> _PASSAGE FOR REVIEW_
________________

Cancer therapies often have short-lived benefits due to the emergence of genetic mutations that cause drug resistance. A key gene that determines resistance to a range of cancer drugs has been reported in a study published by Cell Press November 21st in the journal Cell. The study reveals a biomarker that can predict responses to cancer drugs and offers a strategy to treat drug-resistant tumors based on their genetic signature.
“We need to understand the mechanisms of drug resistance to effectively prevent it from occurring in the first place,” says senior study author René Bernards of the Netherlands Cancer Institute. “We have identified a mechanism of drug resistance that is caused by the activation of a specific signaling pathway in cancer cells.”
Non-small cell lung cancer (NSCLC) is the most common type of lung cancer, and NSCLC patients with a specific type of tumor mutation can be treated with a targeted therapy called crizotinib. But these patients frequently develop drug resistance as a result of secondary mutations in their tumors, through unknown genetic mechanisms.
To gain insight into this question, Bernards and his team developed a screen to identify genes whose suppression confers resistance to crizotinib in NSCLC cells. They discovered that inhibition of MED12, a gene that is mutated in cancers, resulted in resistance to not only crizotinib, but also other targeted drugs and chemotherapy used to treat various types of cancer.
The researchers also found that MED12 suppression caused drug resistance by enhancing signaling through the transforming growth factor beta receptor (TGF-betaR) – a protein involved in cell growth and cell death. By inhibiting TGF-betaR signaling in MED12-deficient cells, they were able to restore drug responsiveness. The results suggest that TGF-betaR inhibitors, which are currently being tested in clinical trials, may counter drug resistance in cancer patients with MED12 mutations.

________________

> _INFORMATION PROVIDED_

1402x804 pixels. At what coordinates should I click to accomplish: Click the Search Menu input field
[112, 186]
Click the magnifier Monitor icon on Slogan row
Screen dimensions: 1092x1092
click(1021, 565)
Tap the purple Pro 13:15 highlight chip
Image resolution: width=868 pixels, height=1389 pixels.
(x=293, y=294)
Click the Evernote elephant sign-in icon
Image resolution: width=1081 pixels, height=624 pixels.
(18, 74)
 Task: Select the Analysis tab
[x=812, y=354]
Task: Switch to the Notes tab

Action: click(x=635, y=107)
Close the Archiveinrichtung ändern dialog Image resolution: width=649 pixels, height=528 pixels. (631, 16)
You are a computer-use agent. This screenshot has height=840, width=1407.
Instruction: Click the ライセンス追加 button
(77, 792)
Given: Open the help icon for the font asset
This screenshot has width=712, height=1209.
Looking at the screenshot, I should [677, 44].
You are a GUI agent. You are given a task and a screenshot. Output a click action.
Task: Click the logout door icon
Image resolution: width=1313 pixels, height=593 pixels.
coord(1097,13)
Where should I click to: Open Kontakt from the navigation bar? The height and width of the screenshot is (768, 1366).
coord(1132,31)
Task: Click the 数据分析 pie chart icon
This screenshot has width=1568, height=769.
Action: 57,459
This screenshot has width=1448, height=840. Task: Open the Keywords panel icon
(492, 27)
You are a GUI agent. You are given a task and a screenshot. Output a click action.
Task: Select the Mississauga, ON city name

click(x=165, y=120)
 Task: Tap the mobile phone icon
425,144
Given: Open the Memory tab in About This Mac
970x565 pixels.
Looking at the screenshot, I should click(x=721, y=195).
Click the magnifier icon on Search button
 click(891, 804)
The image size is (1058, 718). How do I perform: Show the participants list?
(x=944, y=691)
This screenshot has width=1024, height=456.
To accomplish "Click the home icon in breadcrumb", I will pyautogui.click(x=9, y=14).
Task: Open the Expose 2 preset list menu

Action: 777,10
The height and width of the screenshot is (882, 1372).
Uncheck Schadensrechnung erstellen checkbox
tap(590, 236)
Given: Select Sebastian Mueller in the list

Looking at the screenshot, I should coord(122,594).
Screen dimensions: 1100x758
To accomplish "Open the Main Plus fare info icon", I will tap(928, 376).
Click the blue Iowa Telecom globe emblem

________________

> _WORK REQUEST 1_
Reproduce the part of the drug-resistance article that starts at the words "To gain insight" and ends after the words "types of cancer.".
> _WORK REQUEST 2_
Answer these questions from the drug-resistance article:
(a) In which journal was the study published?
(b) What targeted therapy is named for NSCLC patients with a specific type of tumor mutation?
(c) Signaling through which receptor was enhanced by MED12 suppression?

> _WRITTEN ANSWER 1_
To gain insight into this question, Bernards and his team developed a screen to identify genes whose suppression confers resistance to crizotinib in NSCLC cells. They discovered that inhibition of MED12, a gene that is mutated in cancers, resulted in resistance to not only crizotinib, but also other targeted drugs and chemotherapy used to treat various types of cancer.

> _WRITTEN ANSWER 2_
(a) Cell
(b) Crizotinib
(c) The transforming growth factor beta receptor (TGF-betaR)